Saved data entries:
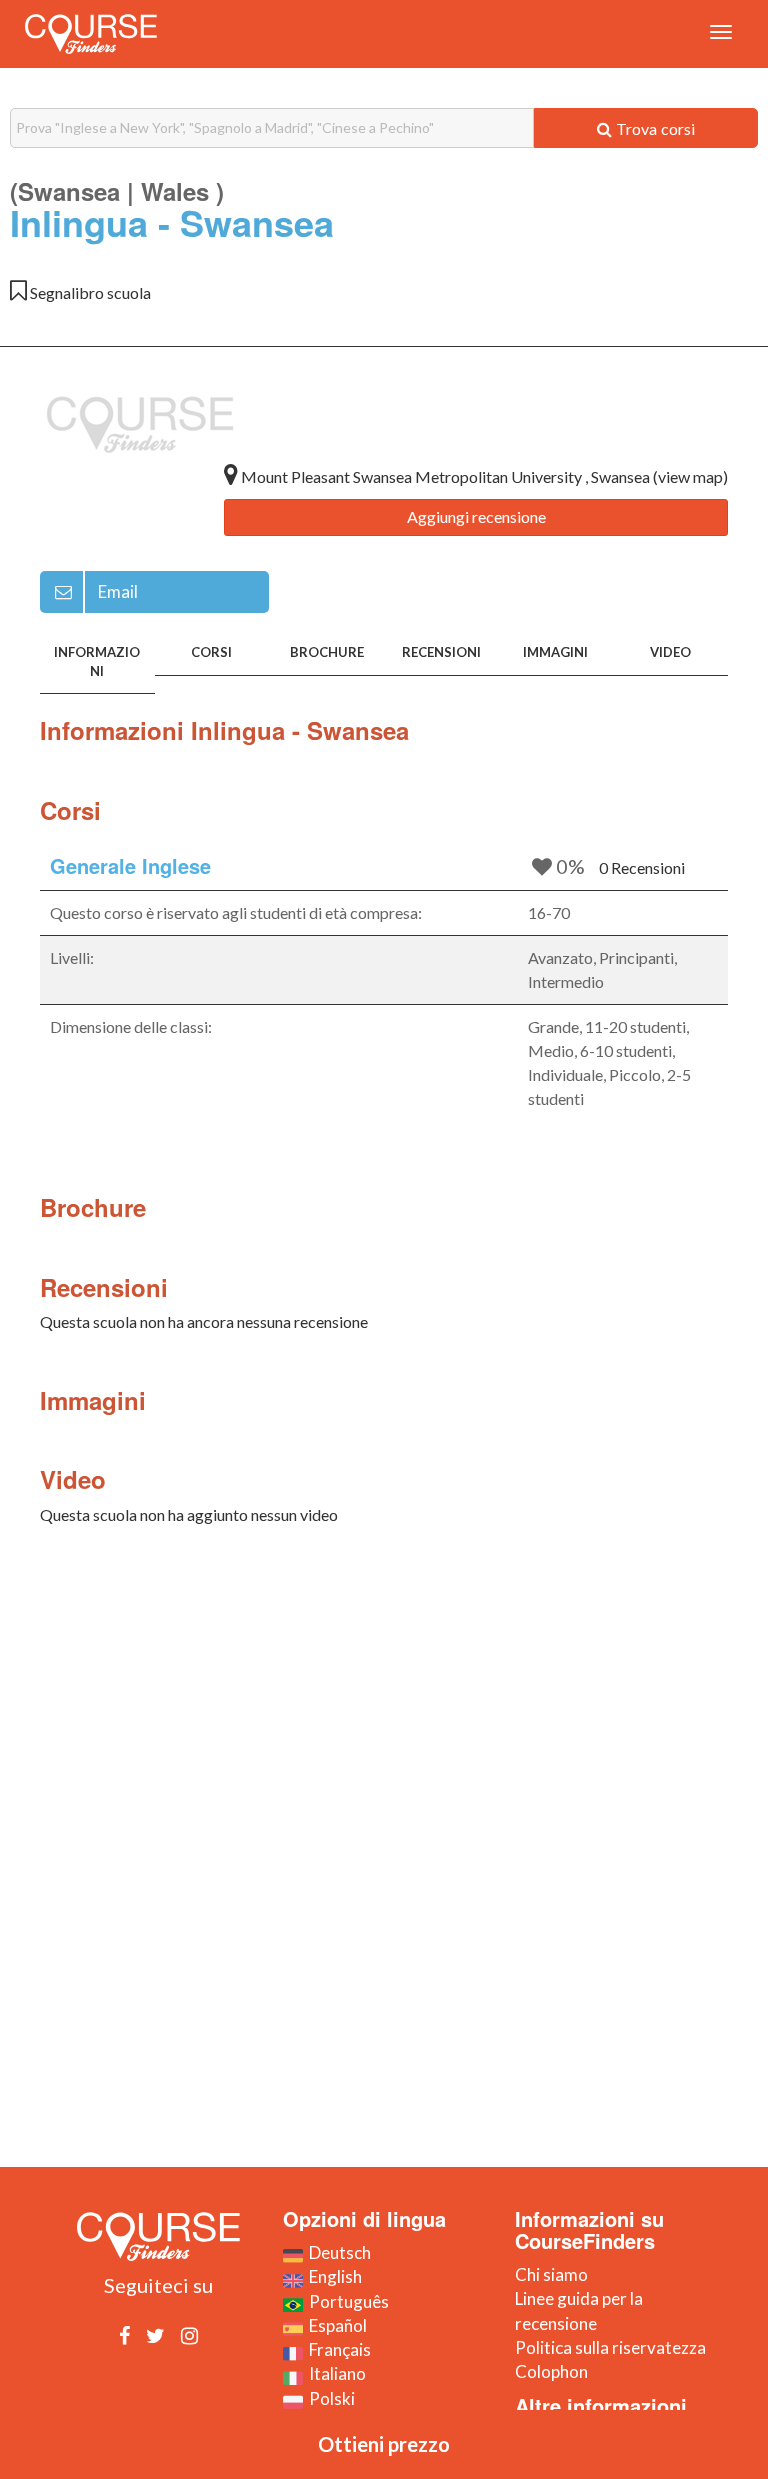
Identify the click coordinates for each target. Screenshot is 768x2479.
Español (335, 2325)
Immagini (555, 652)
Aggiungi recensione (476, 516)
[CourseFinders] (91, 34)
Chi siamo (551, 2274)
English (332, 2276)
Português (346, 2301)
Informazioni (97, 661)
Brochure (327, 652)
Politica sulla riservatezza (610, 2347)
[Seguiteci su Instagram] (189, 2335)
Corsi (211, 652)
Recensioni (441, 652)
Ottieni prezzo (384, 2444)
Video (670, 652)
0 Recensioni (642, 867)
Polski (329, 2398)
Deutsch (337, 2252)
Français (337, 2349)
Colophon (551, 2371)
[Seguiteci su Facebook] (124, 2335)
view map (690, 476)
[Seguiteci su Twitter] (155, 2335)
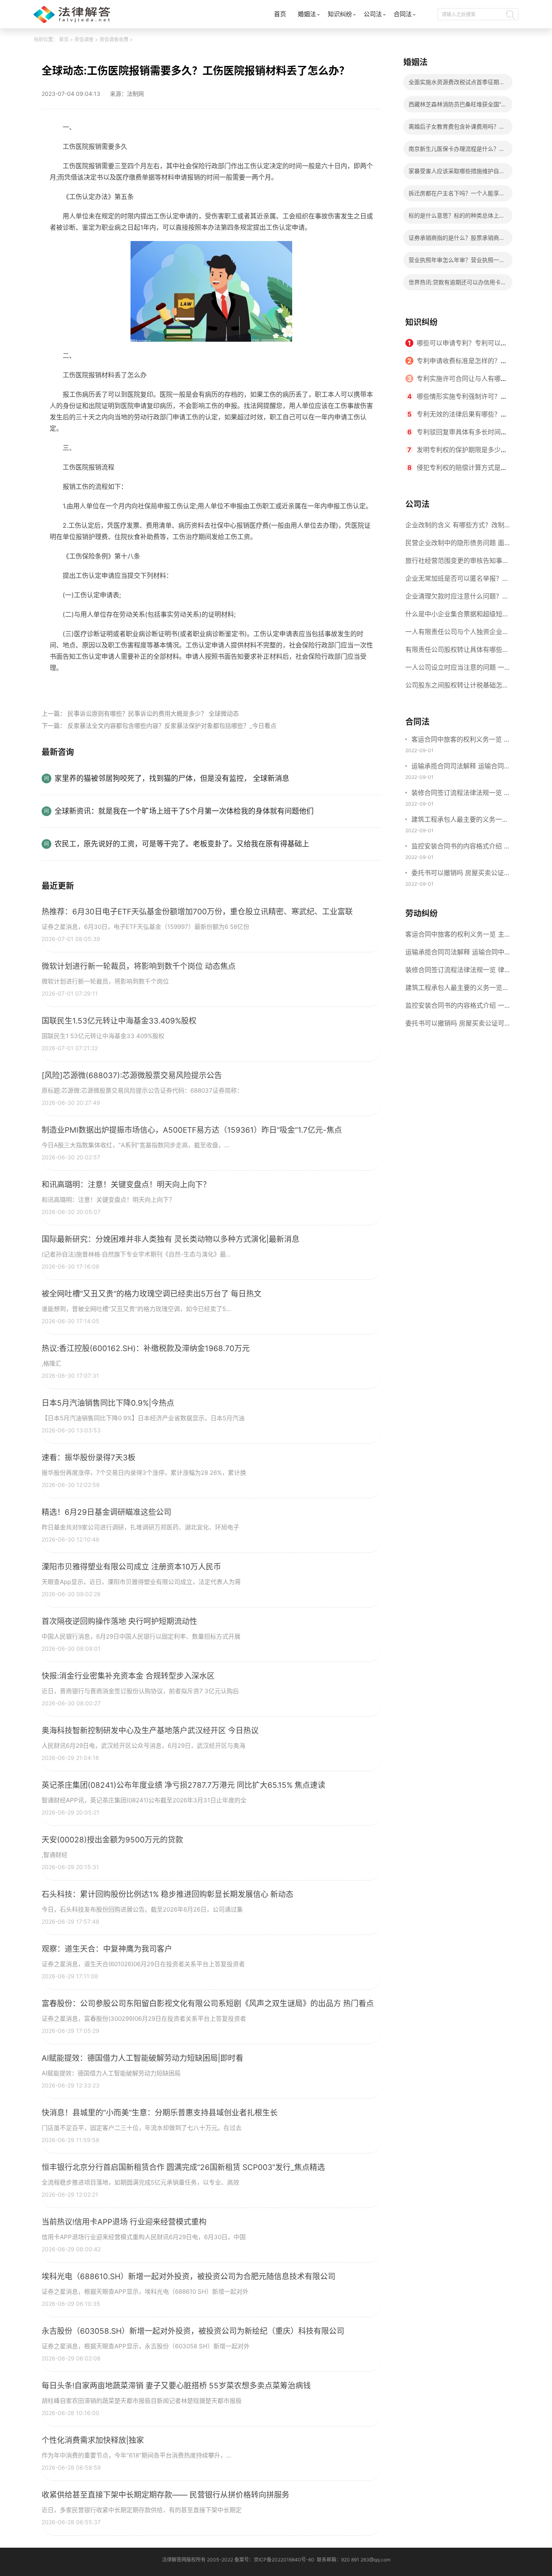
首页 (280, 14)
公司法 (373, 14)
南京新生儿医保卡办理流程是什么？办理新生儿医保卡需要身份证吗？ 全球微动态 (457, 151)
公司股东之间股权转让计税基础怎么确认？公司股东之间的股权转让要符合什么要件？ (457, 687)
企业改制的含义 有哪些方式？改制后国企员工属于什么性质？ (454, 527)
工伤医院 (170, 686)
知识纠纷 (340, 14)
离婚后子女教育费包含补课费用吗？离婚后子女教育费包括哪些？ (457, 129)
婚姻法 (307, 14)
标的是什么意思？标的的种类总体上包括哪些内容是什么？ (457, 218)
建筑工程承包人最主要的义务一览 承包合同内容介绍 (459, 820)
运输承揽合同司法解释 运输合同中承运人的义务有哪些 (460, 767)
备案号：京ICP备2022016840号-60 (274, 2560)
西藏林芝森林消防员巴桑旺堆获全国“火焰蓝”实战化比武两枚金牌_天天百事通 (458, 106)
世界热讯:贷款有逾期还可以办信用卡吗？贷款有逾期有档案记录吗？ (455, 284)
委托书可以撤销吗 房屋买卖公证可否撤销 (460, 873)
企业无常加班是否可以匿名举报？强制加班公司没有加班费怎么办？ (457, 580)
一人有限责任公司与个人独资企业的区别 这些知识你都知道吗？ (457, 634)
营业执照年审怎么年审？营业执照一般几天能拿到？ (457, 262)
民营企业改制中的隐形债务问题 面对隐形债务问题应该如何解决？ (454, 545)
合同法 (403, 14)
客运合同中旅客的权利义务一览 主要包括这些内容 (460, 740)
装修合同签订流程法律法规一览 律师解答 (460, 793)
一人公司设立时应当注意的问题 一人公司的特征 (454, 669)
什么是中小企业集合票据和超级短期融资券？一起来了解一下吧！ (457, 616)
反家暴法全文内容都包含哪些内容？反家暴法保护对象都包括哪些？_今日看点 (171, 726)
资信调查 (84, 39)
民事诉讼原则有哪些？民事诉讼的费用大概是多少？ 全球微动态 (153, 713)
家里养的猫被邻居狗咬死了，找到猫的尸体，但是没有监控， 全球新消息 (172, 778)
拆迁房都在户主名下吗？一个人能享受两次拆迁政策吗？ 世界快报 (457, 195)
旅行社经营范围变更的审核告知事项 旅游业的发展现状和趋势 (457, 562)
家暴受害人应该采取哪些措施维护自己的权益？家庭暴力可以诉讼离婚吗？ (457, 173)
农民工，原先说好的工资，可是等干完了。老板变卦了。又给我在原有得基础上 (182, 844)
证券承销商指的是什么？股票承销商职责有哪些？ (457, 240)
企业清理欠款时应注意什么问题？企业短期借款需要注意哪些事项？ (457, 598)
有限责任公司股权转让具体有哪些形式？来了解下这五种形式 (457, 651)
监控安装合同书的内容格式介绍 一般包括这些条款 (460, 847)
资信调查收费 (114, 39)
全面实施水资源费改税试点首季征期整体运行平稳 (457, 84)
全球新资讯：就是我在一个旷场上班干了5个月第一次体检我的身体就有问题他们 (184, 811)
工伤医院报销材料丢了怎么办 (113, 686)
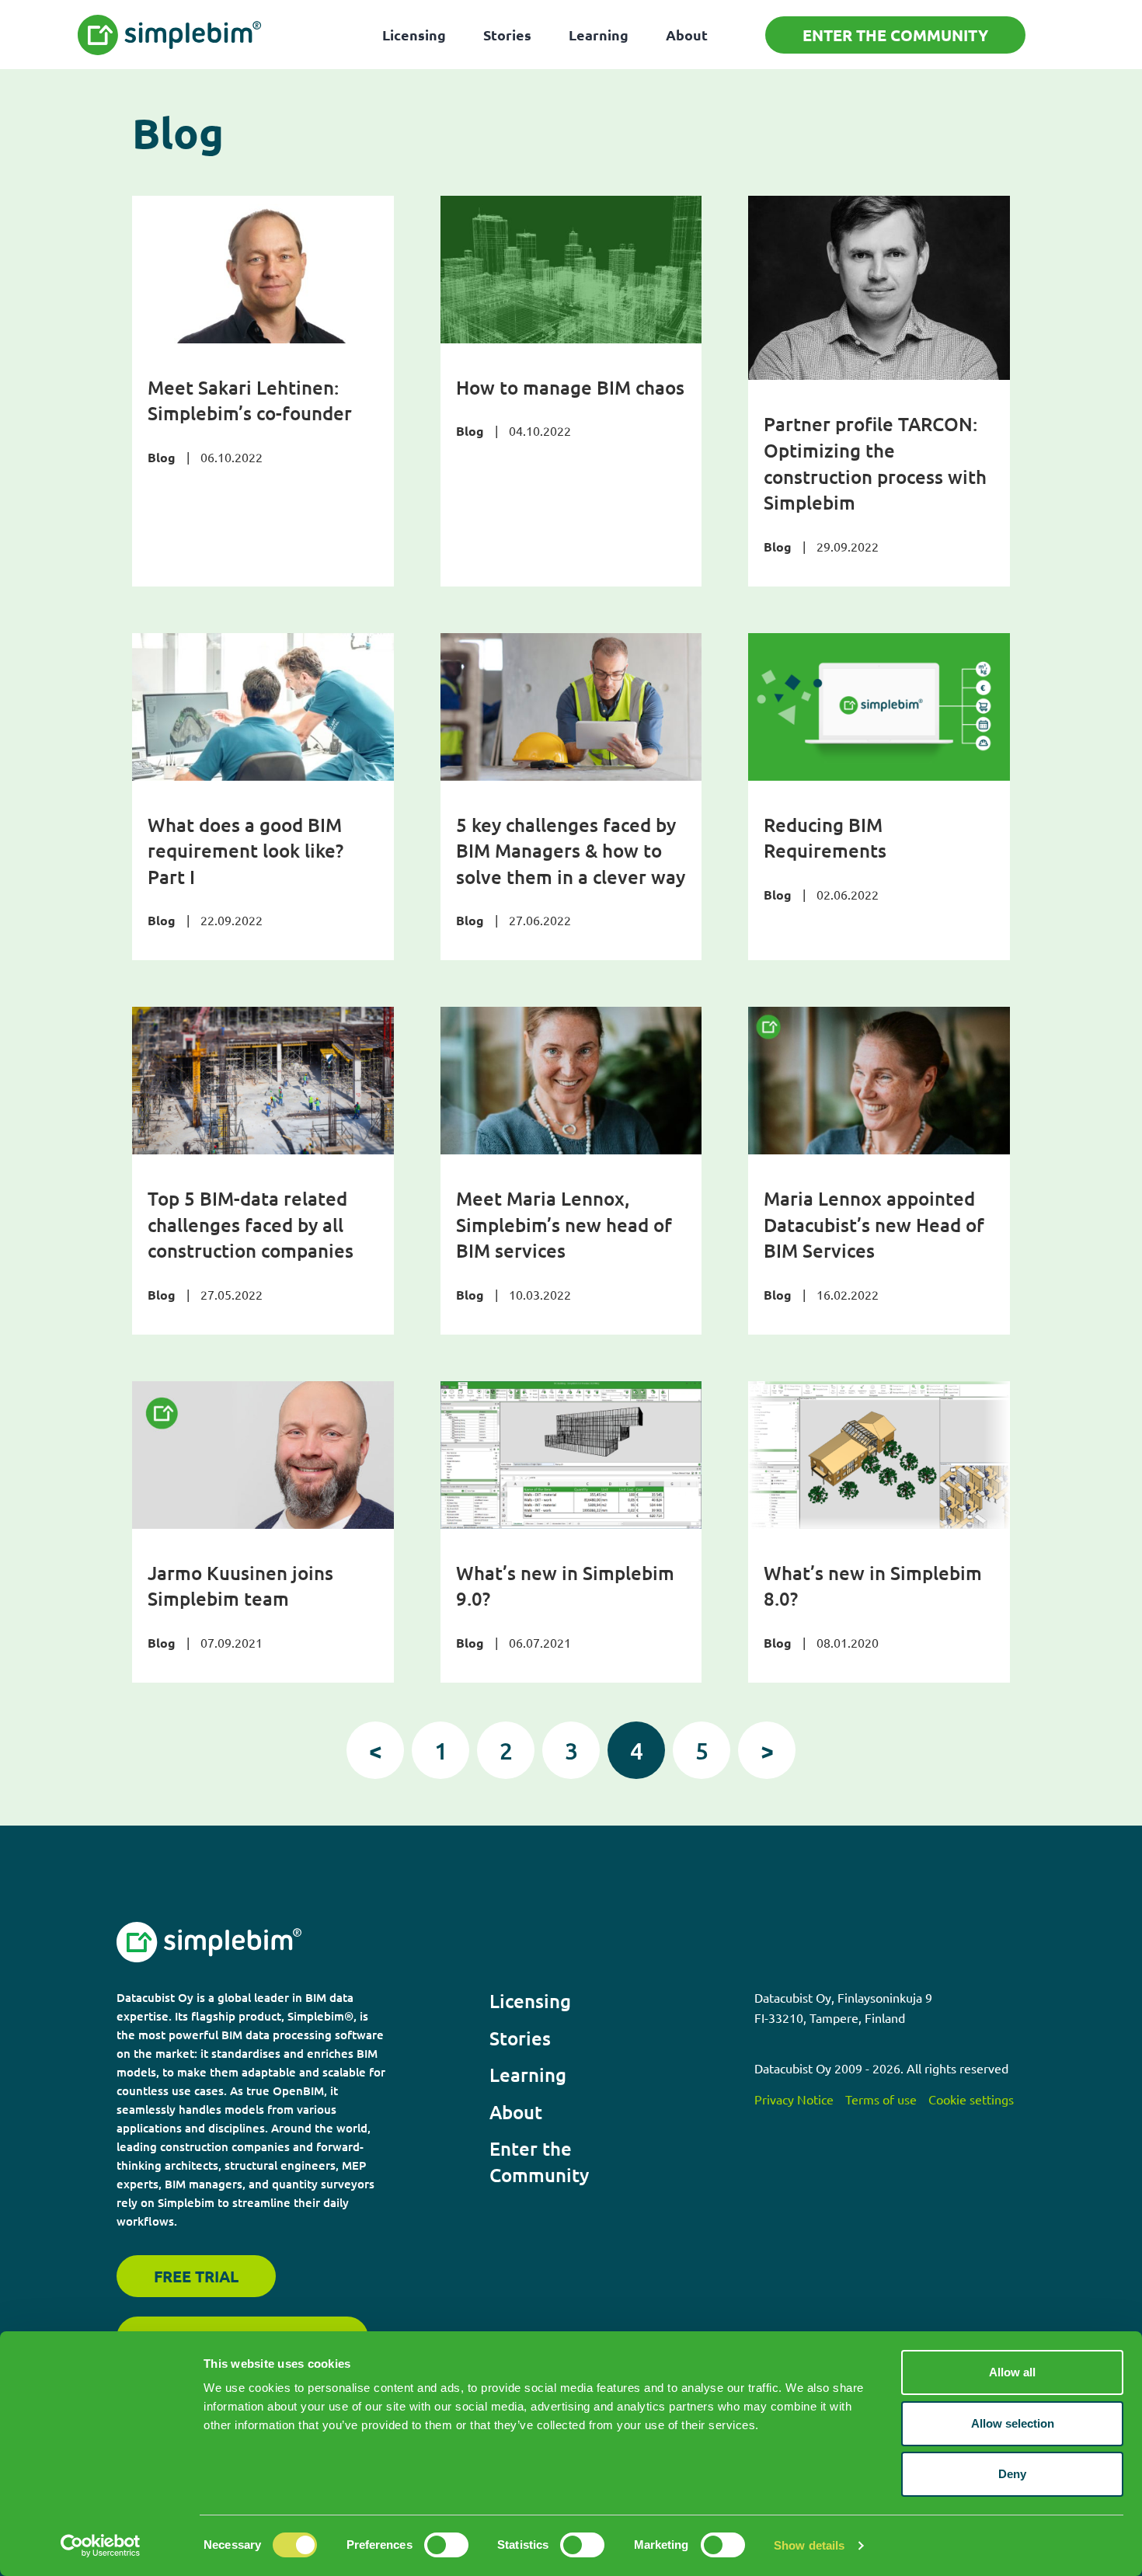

*WHAT YOU WILL DO*. Write the data above out again exactly, minus its pictures.

*FINAL ANSWER*.
Identify the click coordinates for each target. Screenshot is 768x2479.
Español (335, 2325)
Immagini (555, 652)
Aggiungi recensione (476, 516)
[CourseFinders] (91, 34)
Chi siamo (551, 2274)
English (332, 2276)
Português (346, 2301)
Informazioni (97, 661)
Brochure (327, 652)
Politica sulla riservatezza (610, 2347)
[Seguiteci su Instagram] (189, 2335)
Corsi (211, 652)
Recensioni (441, 652)
Ottieni prezzo (384, 2444)
Video (670, 652)
0 Recensioni (642, 867)
Polski (329, 2398)
Deutsch (337, 2252)
Français (337, 2349)
Colophon (551, 2371)
[Seguiteci su Facebook] (124, 2335)
view map (690, 476)
[Seguiteci su Twitter] (155, 2335)
首页 (280, 14)
公司法 (373, 14)
南京新生儿医保卡办理流程是什么？办理新生儿医保卡需要身份证吗？ 全球微动态 (457, 151)
公司股东之间股权转让计税基础怎么确认？公司股东之间的股权转让要符合什么要件？ (457, 687)
企业改制的含义 有哪些方式？改制后国企员工属于什么性质？ (454, 527)
工伤医院 (170, 686)
知识纠纷 (340, 14)
离婚后子女教育费包含补课费用吗？离婚后子女教育费包括哪些？ (457, 129)
婚姻法 (307, 14)
标的是什么意思？标的的种类总体上包括哪些内容是什么？ (457, 218)
建筑工程承包人最主要的义务一览 承包合同内容介绍 (459, 820)
运输承揽合同司法解释 运输合同中承运人的义务有哪些 (460, 767)
备案号：京ICP备2022016840号-60 (274, 2560)
西藏林芝森林消防员巴桑旺堆获全国“火焰蓝”实战化比武两枚金牌_天天百事通 (458, 106)
世界热讯:贷款有逾期还可以办信用卡吗？贷款有逾期有档案记录吗？ (455, 284)
委托书可以撤销吗 房屋买卖公证可否撤销 (460, 873)
企业无常加班是否可以匿名举报？强制加班公司没有加班费怎么办？ (457, 580)
一人有限责任公司与个人独资企业的区别 这些知识你都知道吗？ (457, 634)
营业执照年审怎么年审？营业执照一般几天能拿到？ (457, 262)
民营企业改制中的隐形债务问题 面对隐形债务问题应该如何解决？ (454, 545)
合同法 (403, 14)
客运合同中旅客的权利义务一览 主要包括这些内容 (460, 740)
装修合同签订流程法律法规一览 律师解答 (460, 793)
一人公司设立时应当注意的问题 一人公司的特征 (454, 669)
什么是中小企业集合票据和超级短期融资券？一起来了解一下吧！ (457, 616)
反家暴法全文内容都包含哪些内容？反家暴法保护对象都包括哪些？_今日看点 (171, 726)
资信调查 (84, 39)
民事诉讼原则有哪些？民事诉讼的费用大概是多少？ 全球微动态 (153, 713)
家里养的猫被邻居狗咬死了，找到猫的尸体，但是没有监控， 全球新消息 (172, 778)
拆迁房都在户主名下吗？一个人能享受两次拆迁政策吗？ 世界快报 (457, 195)
旅行社经营范围变更的审核告知事项 旅游业的发展现状和趋势 (457, 562)
家暴受害人应该采取哪些措施维护自己的权益？家庭暴力可以诉讼离婚吗？ (457, 173)
农民工，原先说好的工资，可是等干完了。老板变卦了。又给我在原有得基础上 (182, 844)
证券承销商指的是什么？股票承销商职责有哪些？ (457, 240)
企业清理欠款时应注意什么问题？企业短期借款需要注意哪些事项？ (457, 598)
有限责任公司股权转让具体有哪些形式？来了解下这五种形式 (457, 651)
监控安装合同书的内容格式介绍 一般包括这些条款 (460, 847)
资信调查收费 (114, 39)
全面实施水资源费改税试点首季征期整体运行平稳 (457, 84)
全球新资讯：就是我在一个旷场上班干了5个月第一次体检我的身体就有问题他们 (184, 811)
工伤医院报销材料丢了怎么办 (113, 686)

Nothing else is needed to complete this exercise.